Drop-in replacement for @Headers() from @nestjs/common. Behavior is identical plus:

  • Each declared header is validated against the declared TypeScript type.
  • Header values are coerced β€” "42" β†’ 42, "true" β†’ true, repeated headers β†’ string[].
  • A type mismatch returns 400 Bad Request.
  • The decorator is visible to @nestia/sdk β€” header schema appears in the generated SDK and Swagger document.

For auth tokens (Authorization header) and other identity carries, the typical NestJS pattern is a custom @User() decorator backed by a guard β€” not @TypedHeaders. Use this decorator for application-defined headers that carry data your handler needs: tenant codes, language preferences, custom x-… headers.


Basic usage

src/controllers/ArticlesController.ts
import { TypedHeaders, TypedRoute } from "@nestia/core"; import { Controller } from "@nestjs/common"; interface IRequestHeaders { "x-tenant": string; "x-locale"?: "en" | "ko" | "ja"; "x-version": number; } @Controller("articles") export class ArticlesController { @TypedRoute.Get() public async list( @TypedHeaders() headers: IRequestHeaders, ): Promise<IArticle[]> { const tenant = headers["x-tenant"]; const locale = headers["x-locale"] ?? "en"; // ... } }

A request without x-tenant returns 400. A request with x-version: abc returns 400. A request with valid headers calls the handler with the typed object.


Header-name conventions

  • Lowercase preferred. HTTP header names are case-insensitive on the wire, but Node normalizes them to lowercase. Declare "x-tenant", not "X-Tenant".
  • Uppercase tolerated. If the interface declares "X-Foo", Nestia matches it case-insensitively against the request β€” the value lands at the casing you declared.
  • Repeated headers (e.g. multiple Accept lines) become string[] on the parameter. Declare the field as an array type.

What gets coerced

Declared typeWire exampleCoerces to
string"foo""foo"
number"42"42
boolean"true" / "false"true / false
"a" | "b""a""a" (validated)
string[]repeated header["v1","v2"]
number[]comma-separated "1,2,3"[1, 2, 3]
Optional (?)header absentundefined

Tags layered on top (MinLength, Pattern, etc.) work the same as on body / query types.

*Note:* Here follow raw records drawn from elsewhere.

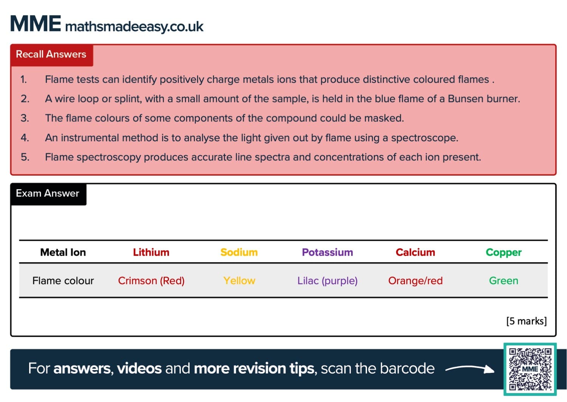Click the Lilac (purple) flame colour cell
The height and width of the screenshot is (402, 567).
pyautogui.click(x=327, y=281)

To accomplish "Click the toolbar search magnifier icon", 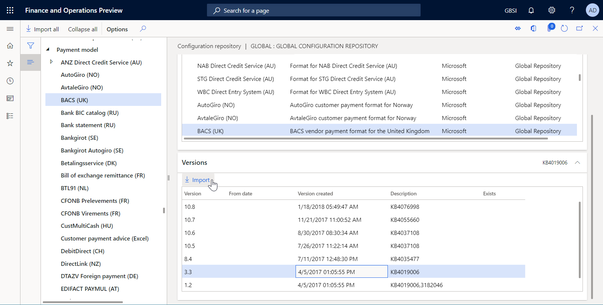I will pos(143,29).
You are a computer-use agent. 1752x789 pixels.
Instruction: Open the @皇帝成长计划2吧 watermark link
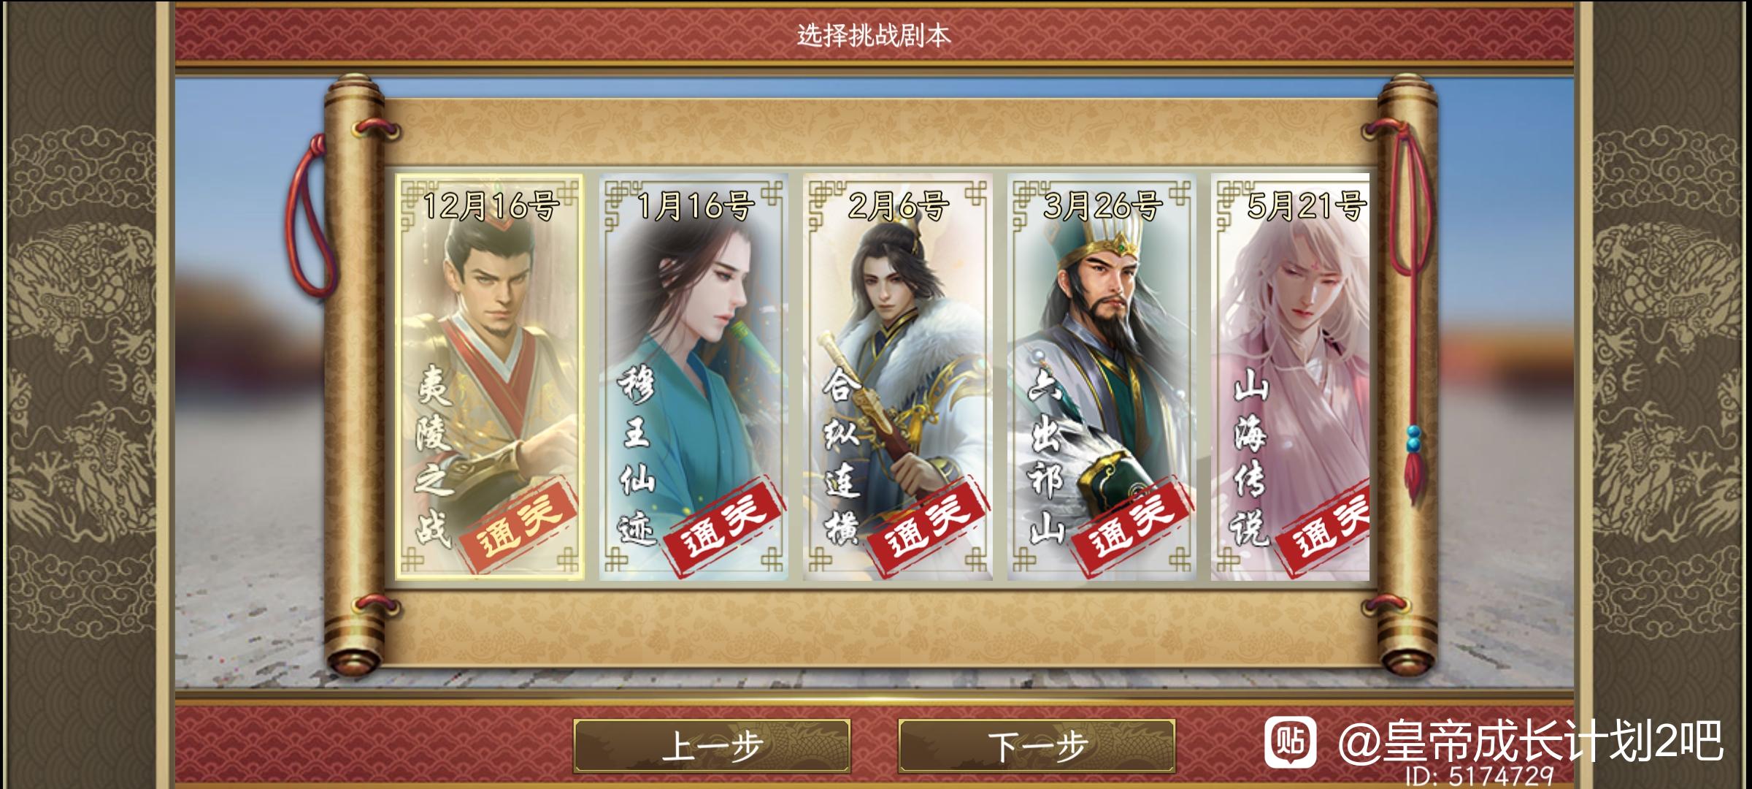(1531, 741)
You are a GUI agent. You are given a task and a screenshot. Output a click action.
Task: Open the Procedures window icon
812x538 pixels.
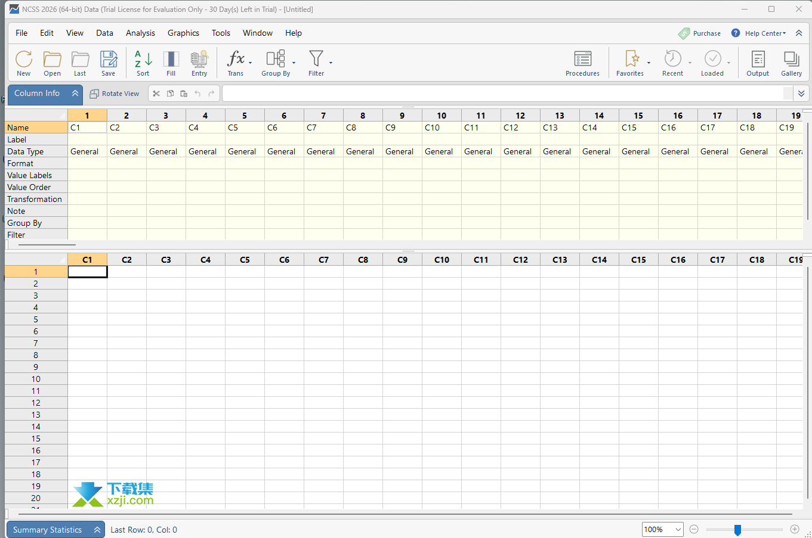coord(582,63)
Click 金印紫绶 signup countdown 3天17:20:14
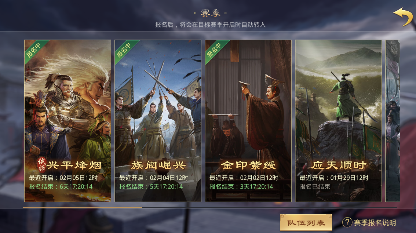Screen dimensions: 416x233 click(256, 186)
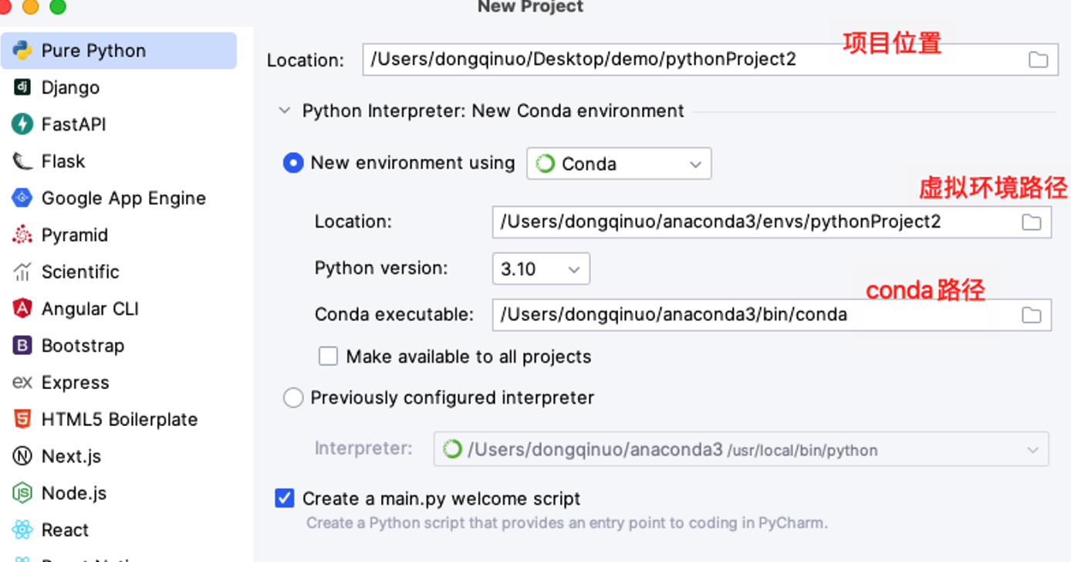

When to use plain @Headers instead

Reach for the vanilla decorator when:

  • The header carries opaque data (Authorization: Bearer …) and you delegate parsing to a guard.
  • You need every header, not a known subset β€” declare the parameter as Record<string, string> with @Headers().

Vanilla @Headers() is invisible to @nestia/sdk’s generators.